Text and element pointing records —
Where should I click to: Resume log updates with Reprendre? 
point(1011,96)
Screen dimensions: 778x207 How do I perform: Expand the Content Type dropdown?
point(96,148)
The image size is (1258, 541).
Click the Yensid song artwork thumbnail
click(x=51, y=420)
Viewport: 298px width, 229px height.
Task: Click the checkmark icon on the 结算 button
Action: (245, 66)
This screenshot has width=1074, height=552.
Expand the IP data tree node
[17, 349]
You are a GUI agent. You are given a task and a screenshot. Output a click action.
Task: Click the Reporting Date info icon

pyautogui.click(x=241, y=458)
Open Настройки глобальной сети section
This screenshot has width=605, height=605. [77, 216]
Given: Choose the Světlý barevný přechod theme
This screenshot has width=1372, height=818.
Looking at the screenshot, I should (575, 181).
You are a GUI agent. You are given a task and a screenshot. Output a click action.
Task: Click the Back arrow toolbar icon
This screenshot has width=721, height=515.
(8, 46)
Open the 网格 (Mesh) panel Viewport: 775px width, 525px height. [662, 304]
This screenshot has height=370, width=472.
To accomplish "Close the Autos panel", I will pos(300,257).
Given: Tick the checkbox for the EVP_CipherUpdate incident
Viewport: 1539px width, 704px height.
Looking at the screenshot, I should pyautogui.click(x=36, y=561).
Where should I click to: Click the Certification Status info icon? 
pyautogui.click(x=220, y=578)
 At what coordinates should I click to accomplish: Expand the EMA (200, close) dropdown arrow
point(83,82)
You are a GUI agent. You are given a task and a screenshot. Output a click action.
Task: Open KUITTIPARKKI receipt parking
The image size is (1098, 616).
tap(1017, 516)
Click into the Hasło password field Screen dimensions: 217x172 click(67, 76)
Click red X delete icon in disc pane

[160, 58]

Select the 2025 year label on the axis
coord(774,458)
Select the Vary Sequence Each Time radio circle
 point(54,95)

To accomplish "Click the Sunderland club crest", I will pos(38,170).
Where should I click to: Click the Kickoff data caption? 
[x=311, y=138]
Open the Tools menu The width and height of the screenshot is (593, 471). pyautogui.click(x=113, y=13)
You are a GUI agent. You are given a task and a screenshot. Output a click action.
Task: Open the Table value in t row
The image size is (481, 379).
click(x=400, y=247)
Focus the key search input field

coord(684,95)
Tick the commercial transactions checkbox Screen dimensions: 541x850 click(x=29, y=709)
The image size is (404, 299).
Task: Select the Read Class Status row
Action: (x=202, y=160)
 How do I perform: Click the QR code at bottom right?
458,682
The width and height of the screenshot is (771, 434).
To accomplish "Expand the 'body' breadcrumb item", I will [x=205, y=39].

What is needed —
Duplicate every row above line for line, keeping each one identical to how it appears.

Output below —
Where should I click to: Resume log updates with Reprendre? 
point(1011,96)
Screen dimensions: 778x207 How do I perform: Expand the Content Type dropdown?
point(96,148)
The image size is (1258, 541).
Click the Yensid song artwork thumbnail
click(x=51, y=420)
Viewport: 298px width, 229px height.
Task: Click the checkmark icon on the 结算 button
Action: (245, 66)
This screenshot has width=1074, height=552.
Expand the IP data tree node
[17, 349]
You are a GUI agent. You are given a task and a screenshot. Output a click action.
Task: Click the Reporting Date info icon

pyautogui.click(x=241, y=458)
Open Настройки глобальной сети section
This screenshot has width=605, height=605. [77, 216]
Given: Choose the Světlý barevný přechod theme
This screenshot has width=1372, height=818.
Looking at the screenshot, I should (575, 181).
You are a GUI agent. You are given a task and a screenshot. Output a click action.
Task: Click the Back arrow toolbar icon
This screenshot has width=721, height=515.
(8, 46)
Open the 网格 (Mesh) panel Viewport: 775px width, 525px height. [662, 304]
This screenshot has height=370, width=472.
To accomplish "Close the Autos panel", I will pos(300,257).
Given: Tick the checkbox for the EVP_CipherUpdate incident
Viewport: 1539px width, 704px height.
Looking at the screenshot, I should pyautogui.click(x=36, y=561).
Where should I click to: Click the Certification Status info icon? 
pyautogui.click(x=220, y=578)
 At what coordinates should I click to accomplish: Expand the EMA (200, close) dropdown arrow
point(83,82)
You are a GUI agent. You are given a task and a screenshot. Output a click action.
Task: Open KUITTIPARKKI receipt parking
The image size is (1098, 616).
tap(1017, 516)
Click into the Hasło password field Screen dimensions: 217x172 click(67, 76)
Click red X delete icon in disc pane

[160, 58]

Select the 2025 year label on the axis
coord(774,458)
Select the Vary Sequence Each Time radio circle
 point(54,95)

To accomplish "Click the Sunderland club crest", I will pos(38,170).
Where should I click to: Click the Kickoff data caption? 
[x=311, y=138]
Open the Tools menu The width and height of the screenshot is (593, 471). pyautogui.click(x=113, y=13)
You are a GUI agent. You are given a task and a screenshot. Output a click action.
Task: Open the Table value in t row
The image size is (481, 379).
click(x=400, y=247)
Focus the key search input field

coord(684,95)
Tick the commercial transactions checkbox Screen dimensions: 541x850 click(x=29, y=709)
The image size is (404, 299).
Task: Select the Read Class Status row
Action: (x=202, y=160)
 How do I perform: Click the QR code at bottom right?
458,682
The width and height of the screenshot is (771, 434).
To accomplish "Expand the 'body' breadcrumb item", I will [x=205, y=39].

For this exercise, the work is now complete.